Excerpted text →
Prevalence of Birth Defects among Neonates Born at the Philippine General Hospital from 2011 to 2014

  • Ebner Bon G. Maceda
  • Maria Melanie Liberty B. Alcausin
Keywords: birth defects, congenital anomalies, neonates


Objective. The study aimed to determine the prevalence of birth defects among neonates born at the Philippine General Hospital (PGH) from January 2011 to December 2014.

Methods. Monthly censuses of all deliveries from January 2011 to December 2014 were obtained from the Section of Newborn Medicine. All deliveries with birth defects were coded using International Classification of Diseases-10 (ICD -10). The codes were tallied and classified as either an isolated, part of a recognizable syndrome, chromosomal syndrome or multi-malformed case (MMC). Period prevalence was then calculated.

Results. There was a total of 20,939 deliveries from 2011 to 2014 in PGH, of which 574 babies (2.74%) had a diagnosis of at least one birth defect. Two-hundred seventy-three babies (47.56%) had isolated defects; 130 (22.65%) with defects in MMC; 106 (18.47%) with defects as part of recognizable syndromes; and 65 (11.32%) with defects as part of chromosomal syndromes. One in 36 births has at least one birth defect, which is higher than that reported in other Asian countries.

Conclusion. Birth defects are significant causes of morbidity and mortality. Results of this study provide baseline data that can be used for future studies on the causation of such birth defects, and can be used to formulate policies on primary and secondary prevention. For a tertiary hospital like PGH, these data can serve as a guide towards allocation of resources and manpower towards the more common birth defects.

Excerpted data →
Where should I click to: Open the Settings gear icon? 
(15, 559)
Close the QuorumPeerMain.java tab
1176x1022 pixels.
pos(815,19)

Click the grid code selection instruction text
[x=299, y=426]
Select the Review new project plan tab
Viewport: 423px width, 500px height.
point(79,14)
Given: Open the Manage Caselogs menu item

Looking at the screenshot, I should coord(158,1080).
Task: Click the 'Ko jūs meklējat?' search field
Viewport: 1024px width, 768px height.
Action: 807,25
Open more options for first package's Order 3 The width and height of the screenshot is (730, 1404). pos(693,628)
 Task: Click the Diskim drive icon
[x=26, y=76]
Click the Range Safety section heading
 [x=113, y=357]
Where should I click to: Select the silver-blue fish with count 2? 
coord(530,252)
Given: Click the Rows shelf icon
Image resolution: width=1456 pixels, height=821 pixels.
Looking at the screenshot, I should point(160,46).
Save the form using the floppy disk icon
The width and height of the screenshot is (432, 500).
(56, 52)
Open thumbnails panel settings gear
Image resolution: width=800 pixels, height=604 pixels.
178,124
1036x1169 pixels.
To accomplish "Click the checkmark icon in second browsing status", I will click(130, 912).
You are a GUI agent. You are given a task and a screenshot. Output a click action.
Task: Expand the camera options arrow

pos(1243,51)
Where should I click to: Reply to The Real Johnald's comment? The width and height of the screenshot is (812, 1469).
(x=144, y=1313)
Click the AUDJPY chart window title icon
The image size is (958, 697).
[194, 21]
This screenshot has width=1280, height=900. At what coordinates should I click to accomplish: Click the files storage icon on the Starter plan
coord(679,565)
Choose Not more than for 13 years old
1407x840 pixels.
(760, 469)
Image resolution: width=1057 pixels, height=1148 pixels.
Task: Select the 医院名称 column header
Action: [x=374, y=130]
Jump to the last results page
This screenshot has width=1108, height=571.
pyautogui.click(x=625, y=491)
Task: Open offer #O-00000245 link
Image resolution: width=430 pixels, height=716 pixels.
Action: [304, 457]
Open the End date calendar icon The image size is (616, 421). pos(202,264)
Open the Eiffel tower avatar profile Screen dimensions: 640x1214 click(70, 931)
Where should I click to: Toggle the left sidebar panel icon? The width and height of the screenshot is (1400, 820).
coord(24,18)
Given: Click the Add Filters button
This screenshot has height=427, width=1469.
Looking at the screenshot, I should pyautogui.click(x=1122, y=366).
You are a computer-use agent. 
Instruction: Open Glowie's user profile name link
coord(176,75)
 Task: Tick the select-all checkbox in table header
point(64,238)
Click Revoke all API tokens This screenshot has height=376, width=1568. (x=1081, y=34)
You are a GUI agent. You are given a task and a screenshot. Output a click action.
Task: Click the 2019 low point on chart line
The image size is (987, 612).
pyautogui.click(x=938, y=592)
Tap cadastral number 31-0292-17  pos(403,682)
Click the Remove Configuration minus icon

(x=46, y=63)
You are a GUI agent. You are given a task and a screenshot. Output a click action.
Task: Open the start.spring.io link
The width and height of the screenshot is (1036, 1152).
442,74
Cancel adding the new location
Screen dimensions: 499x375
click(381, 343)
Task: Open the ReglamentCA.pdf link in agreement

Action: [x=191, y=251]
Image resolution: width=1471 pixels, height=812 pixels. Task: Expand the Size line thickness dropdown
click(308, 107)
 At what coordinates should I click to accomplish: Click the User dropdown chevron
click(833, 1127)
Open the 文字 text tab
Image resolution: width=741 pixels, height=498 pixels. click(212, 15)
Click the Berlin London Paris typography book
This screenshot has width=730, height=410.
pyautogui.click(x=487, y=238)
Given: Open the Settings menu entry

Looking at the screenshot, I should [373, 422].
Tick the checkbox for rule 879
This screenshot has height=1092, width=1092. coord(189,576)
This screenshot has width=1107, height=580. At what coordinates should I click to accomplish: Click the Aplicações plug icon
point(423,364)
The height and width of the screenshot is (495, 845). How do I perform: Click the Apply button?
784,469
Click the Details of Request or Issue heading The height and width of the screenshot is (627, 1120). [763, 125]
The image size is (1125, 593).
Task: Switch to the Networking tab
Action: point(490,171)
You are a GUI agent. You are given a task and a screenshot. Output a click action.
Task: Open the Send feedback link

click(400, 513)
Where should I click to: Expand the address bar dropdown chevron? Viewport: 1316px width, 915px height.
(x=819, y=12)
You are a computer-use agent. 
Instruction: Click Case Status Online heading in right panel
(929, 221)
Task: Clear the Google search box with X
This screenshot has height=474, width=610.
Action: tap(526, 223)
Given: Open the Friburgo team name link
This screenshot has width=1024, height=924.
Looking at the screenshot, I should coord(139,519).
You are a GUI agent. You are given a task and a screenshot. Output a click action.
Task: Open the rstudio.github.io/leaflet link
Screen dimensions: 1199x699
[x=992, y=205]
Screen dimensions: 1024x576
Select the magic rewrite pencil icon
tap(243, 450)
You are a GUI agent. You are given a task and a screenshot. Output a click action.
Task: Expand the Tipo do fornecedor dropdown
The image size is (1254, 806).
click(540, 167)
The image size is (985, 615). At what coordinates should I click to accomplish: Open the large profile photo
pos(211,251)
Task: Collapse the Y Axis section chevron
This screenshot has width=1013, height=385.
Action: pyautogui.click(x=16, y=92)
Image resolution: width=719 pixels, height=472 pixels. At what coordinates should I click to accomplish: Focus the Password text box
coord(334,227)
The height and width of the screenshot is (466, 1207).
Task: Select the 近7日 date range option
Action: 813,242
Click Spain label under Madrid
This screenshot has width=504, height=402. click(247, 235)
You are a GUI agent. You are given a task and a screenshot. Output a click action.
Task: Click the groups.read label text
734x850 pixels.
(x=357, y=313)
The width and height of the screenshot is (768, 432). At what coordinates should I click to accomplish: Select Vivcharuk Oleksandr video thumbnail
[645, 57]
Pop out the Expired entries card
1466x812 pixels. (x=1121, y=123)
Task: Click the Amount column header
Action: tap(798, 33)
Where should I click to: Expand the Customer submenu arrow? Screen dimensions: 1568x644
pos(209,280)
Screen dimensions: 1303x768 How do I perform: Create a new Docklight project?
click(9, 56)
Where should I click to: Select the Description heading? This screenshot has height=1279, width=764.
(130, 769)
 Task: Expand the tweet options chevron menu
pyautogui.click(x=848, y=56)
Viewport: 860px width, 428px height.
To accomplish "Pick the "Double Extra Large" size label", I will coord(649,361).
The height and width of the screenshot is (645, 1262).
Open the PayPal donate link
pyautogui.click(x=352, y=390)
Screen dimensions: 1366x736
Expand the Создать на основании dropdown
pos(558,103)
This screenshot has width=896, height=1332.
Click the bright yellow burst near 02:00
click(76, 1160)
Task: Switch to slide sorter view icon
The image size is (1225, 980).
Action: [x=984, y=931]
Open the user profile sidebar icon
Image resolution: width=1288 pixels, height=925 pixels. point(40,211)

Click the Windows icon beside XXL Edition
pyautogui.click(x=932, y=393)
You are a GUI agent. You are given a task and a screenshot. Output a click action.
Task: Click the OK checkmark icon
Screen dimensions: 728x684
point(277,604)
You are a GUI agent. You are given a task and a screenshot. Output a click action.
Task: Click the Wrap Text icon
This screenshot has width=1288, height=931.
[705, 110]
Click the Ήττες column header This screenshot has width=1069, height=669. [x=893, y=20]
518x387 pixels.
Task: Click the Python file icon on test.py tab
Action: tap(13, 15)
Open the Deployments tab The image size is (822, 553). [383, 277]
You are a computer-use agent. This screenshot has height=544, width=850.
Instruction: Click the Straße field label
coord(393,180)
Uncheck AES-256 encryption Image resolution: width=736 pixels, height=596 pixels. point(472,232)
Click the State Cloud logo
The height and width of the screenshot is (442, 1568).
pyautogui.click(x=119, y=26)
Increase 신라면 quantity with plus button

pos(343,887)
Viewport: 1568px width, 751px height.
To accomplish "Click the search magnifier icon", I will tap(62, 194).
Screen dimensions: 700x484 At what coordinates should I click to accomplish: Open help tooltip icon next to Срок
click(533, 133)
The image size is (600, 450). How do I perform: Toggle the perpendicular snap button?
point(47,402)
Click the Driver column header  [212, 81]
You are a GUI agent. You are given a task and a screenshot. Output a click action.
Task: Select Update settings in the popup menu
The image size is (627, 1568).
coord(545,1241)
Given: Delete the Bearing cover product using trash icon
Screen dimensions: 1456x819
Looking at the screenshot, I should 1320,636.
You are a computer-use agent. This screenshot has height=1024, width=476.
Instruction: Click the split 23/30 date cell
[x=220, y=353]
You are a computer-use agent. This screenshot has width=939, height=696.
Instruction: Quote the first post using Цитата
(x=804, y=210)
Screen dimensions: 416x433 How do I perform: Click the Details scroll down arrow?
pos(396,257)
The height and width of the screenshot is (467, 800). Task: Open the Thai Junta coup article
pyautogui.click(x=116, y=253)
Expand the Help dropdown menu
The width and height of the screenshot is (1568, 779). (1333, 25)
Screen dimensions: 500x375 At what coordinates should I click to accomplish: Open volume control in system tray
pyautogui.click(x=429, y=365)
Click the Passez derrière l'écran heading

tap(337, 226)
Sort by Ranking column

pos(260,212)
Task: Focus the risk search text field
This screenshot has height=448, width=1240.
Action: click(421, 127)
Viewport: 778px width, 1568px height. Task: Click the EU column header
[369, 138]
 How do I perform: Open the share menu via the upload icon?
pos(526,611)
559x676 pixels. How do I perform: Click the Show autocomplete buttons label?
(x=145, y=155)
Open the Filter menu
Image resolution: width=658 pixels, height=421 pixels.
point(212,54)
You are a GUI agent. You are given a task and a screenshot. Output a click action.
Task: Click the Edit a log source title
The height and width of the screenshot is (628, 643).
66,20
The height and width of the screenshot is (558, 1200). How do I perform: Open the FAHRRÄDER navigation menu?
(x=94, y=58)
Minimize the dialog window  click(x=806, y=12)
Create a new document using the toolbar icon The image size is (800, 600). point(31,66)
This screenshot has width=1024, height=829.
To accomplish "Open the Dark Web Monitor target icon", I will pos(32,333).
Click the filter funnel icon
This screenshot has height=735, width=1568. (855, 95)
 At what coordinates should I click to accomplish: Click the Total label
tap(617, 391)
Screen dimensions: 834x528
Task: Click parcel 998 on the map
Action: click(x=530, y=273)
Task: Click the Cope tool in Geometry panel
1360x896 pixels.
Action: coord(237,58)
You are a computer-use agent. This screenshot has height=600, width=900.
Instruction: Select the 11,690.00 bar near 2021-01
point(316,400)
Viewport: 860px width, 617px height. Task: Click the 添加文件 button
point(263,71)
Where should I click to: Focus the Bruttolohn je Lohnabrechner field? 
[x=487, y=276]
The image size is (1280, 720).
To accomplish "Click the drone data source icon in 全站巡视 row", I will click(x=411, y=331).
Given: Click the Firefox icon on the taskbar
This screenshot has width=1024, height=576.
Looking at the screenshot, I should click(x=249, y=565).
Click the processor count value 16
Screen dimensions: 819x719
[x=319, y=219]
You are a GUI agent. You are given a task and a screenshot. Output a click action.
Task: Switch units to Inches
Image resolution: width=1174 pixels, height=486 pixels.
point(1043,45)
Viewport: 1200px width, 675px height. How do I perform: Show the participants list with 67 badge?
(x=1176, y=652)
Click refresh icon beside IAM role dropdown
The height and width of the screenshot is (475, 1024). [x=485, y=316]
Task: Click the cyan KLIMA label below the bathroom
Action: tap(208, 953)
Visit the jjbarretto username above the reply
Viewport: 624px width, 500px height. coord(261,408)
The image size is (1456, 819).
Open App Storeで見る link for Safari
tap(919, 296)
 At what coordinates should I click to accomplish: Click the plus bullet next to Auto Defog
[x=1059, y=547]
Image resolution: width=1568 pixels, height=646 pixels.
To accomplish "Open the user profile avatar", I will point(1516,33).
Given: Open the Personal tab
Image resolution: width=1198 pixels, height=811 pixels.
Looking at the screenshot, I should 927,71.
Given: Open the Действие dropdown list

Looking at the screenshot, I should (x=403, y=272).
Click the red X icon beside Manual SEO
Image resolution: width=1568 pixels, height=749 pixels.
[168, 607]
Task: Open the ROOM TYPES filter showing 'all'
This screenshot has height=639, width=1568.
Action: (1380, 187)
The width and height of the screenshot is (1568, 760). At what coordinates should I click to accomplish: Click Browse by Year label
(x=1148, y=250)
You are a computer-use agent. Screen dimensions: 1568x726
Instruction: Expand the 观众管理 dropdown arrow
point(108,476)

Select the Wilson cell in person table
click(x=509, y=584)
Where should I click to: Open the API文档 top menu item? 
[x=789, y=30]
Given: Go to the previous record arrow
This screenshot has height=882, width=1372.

What you will do →
**a.** Based on the birth defects abstract, decide whether each statement is true. Answer yes or no for each, and quote the exact words from the abstract that settle it.
(i) Deliveries with birth defects were coded using ICD-10.
(ii) The rate of birth defects found was lower than the rate reported in other Asian countries.
(iii) The monthly censuses of deliveries came from the Section of Newborn Medicine.
**b.** Answer these questions using the birth defects abstract:
(i) Which months and years does the study cover?
(ii) How many deliveries were there at PGH in total over those years?
(iii) What type of prevalence was calculated?
**c.** List every category the birth defects abstract uses to sort the tallied codes.

Results for each task →
**a.**
(i) Yes: "All deliveries with birth defects were coded using International Classification of Diseases-10 (ICD -10)."
(ii) No: "which is higher than that reported in other Asian countries."
(iii) Yes: "Monthly censuses of all deliveries from January 2011 to December 2014 were obtained from the Section of Newborn Medicine."

**b.**
(i) January 2011 to December 2014
(ii) 20,939
(iii) Period prevalence

**c.**
- Isolated
- Part of a recognizable syndrome
- Chromosomal syndrome
- Multi-malformed case (MMC)